If a failure occurs in one or more completion components located downhole, then a portion of the completion string may need to be removed from the wellbore for repair at the surface. Such repair may take an extended amount of time, e.g., days or weeks. After repair is completed, the completion string portion may be lowered back into the wellbore and re-positioned to again start well production.
When an upper section of the completion string (e.g., production tubing, packers, pumps, etc.) is removed from the wellbore, some action may be taken to ensure that formation fluid does not continue to flow to the surface. This is typically done, for example, by applying some type of heavy weight fluid (also referred to as “kill fluid”) into the wellbore to “kill” the well, that is, to prevent fluid flow from the formation to the surface during work-over operations. Another technique to kill a well includes application of “fluid loss control pills,” which involves application of a heavy weight chemical to plug perforations in the formation. However, such techniques to kill a well may damage a formation and result in loss of production. Thus, a need exists to protect a formation from damage when a section of a completion string is removed from a well.
In general, according to one embodiment, an apparatus for use in a wellbore that passes through a formation includes a flow conduit capable of receiving a fluid flow from the formation and an isolation system coupled to the flow conduit and including one or more uni-directional flow control devices. The one or more uni-directional flow control devices are adapted to be opened by fluid flow from the formation and to be closed by pressure from a fluid column in the flow conduit when the fluid flow is shut off.
In general, according to another embodiment, an apparatus for use in a wellbore includes a valve, a string having a flow conduit and a lower end, and an actuation tool attached to the lower end of the string and adapted to operate the valve if the string is lowered into or raised out of the wellbore.
Other features and embodiments will become apparent from the following description, from the drawings, and from the claims.
FIG. 1 illustrates an embodiment of a completion string including a formation isolation system in accordance with one embodiment in a wellbore.
FIG. 2 is a longitudinal sectional view of a formation isolation valve (FIV) in the completion string of FIG. 1.
FIGS. 3 and 4 are diagrams of completion strings including formation isolation systems in accordance with farther embodiments.
FIG. 5A is a cross-sectional view of the formation isolation system of FIG. 3.
FIGS. 5B-5C illustrate ball-type and flapper-type uni-directional flow restrictors, respectively, that are useable in the embodiments of FIGS. 3 and 4.
FIGS. 6A and 6B illustrate retrievable plugs that may be used in the embodiments of FIGS. 3 and 4.
FIGS. 7A-7C illustrate a plate-type flow restrictor useable in the embodiments of FIGS. 3 and 4.
FIG. 8 is a longitudinal sectional view of an uni-directional flow control device in accordance with another embodiment including a ball-type flow restrictor and a sleeve.
In the following description, numerous details are set forth to provide an understanding of the present invention. However, it will be understood by those skilled in the art that the present invention may be practiced without these details and that numerous variations or modifications from the described embodiments may be possible.

================================

** Stated exercise **
Please output everything from "In the following" down to "may be possible." in the well completion text, word for word.

[Some records]
================================

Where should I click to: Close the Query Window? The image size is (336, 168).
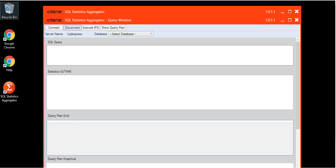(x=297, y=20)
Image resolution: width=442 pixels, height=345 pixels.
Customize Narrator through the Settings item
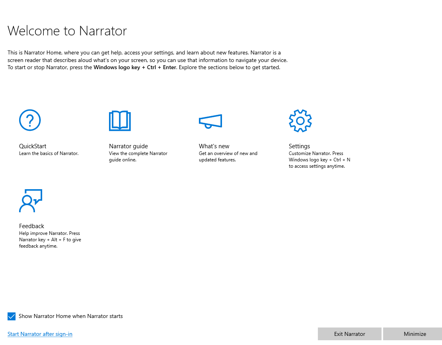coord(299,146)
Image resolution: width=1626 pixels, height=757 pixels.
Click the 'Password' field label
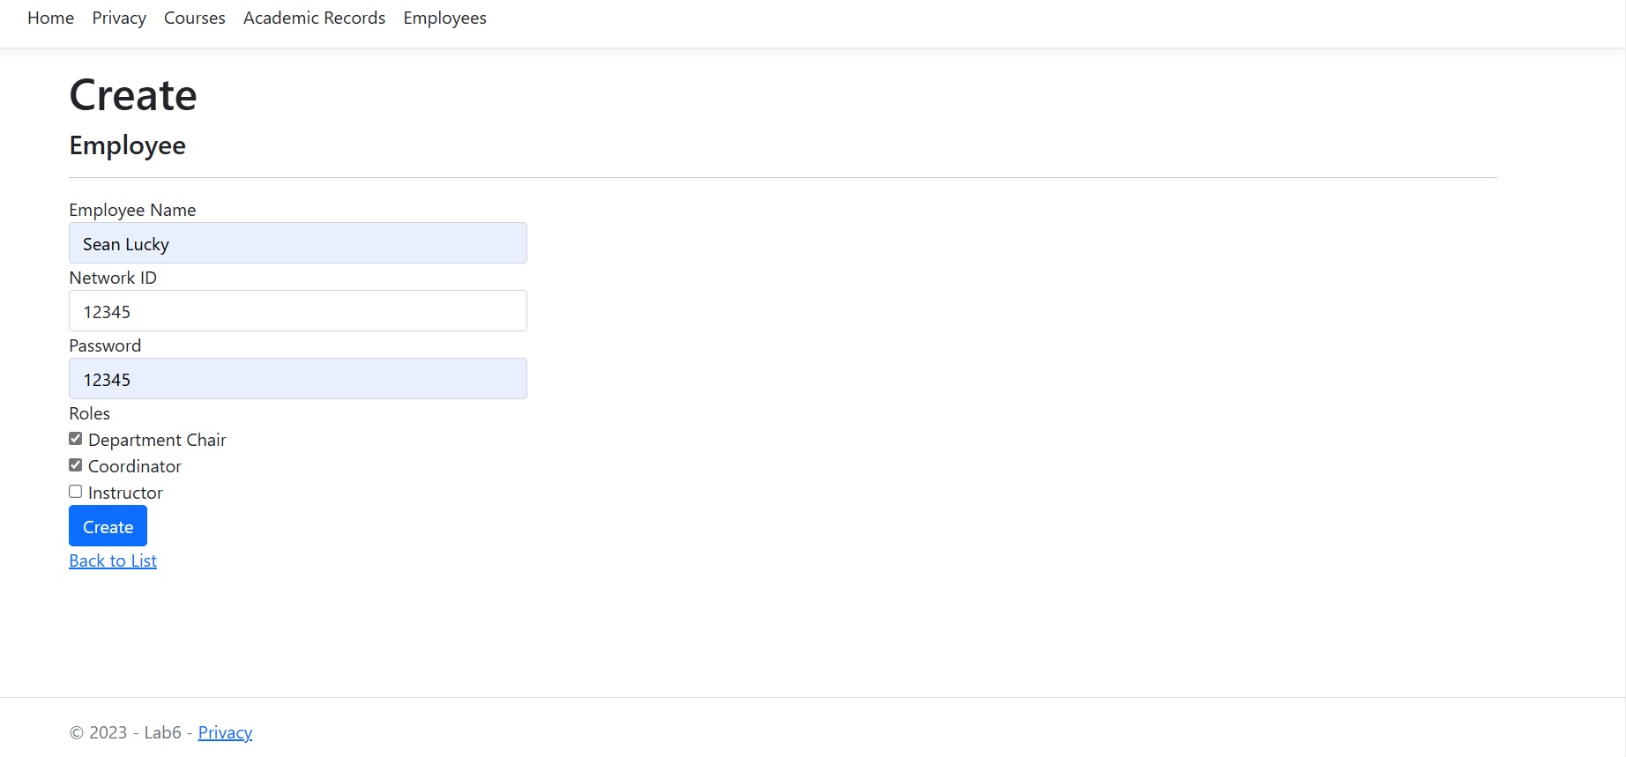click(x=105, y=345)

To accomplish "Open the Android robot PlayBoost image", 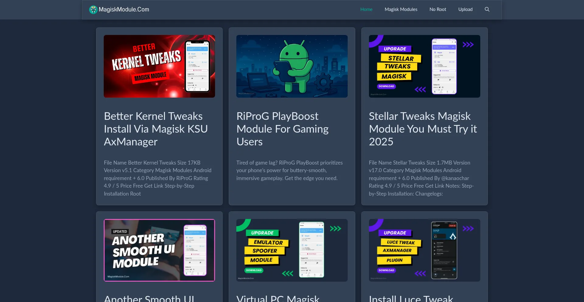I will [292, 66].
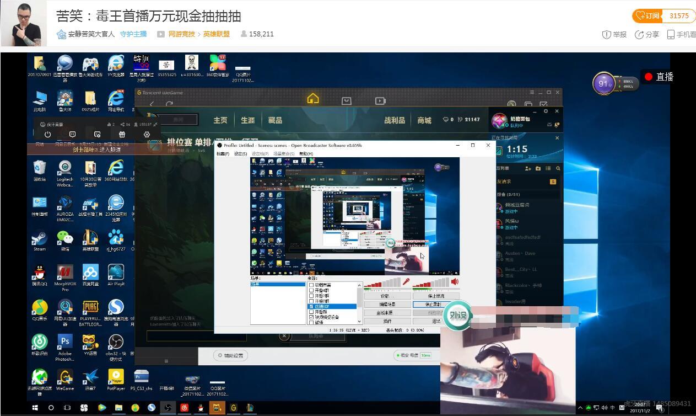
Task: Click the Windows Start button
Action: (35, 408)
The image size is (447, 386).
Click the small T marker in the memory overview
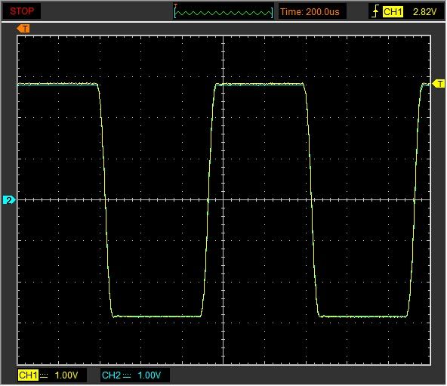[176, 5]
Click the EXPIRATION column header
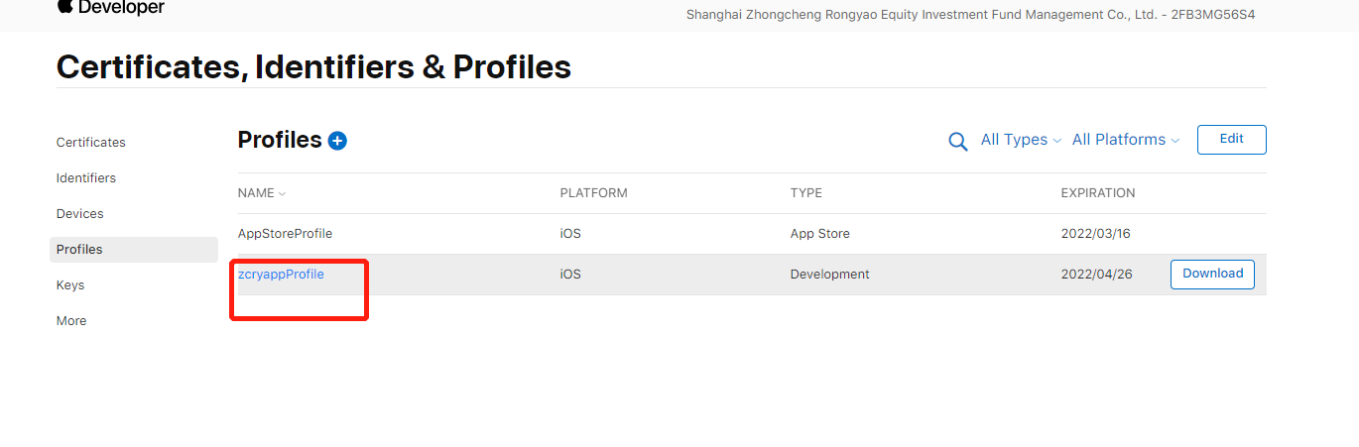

================================

** Written answer **
In the following description, numerous details are set forth to provide an understanding of the present invention. However, it will be understood by those skilled in the art that the present invention may be practiced without these details and that numerous variations or modifications from the described embodiments may be possible.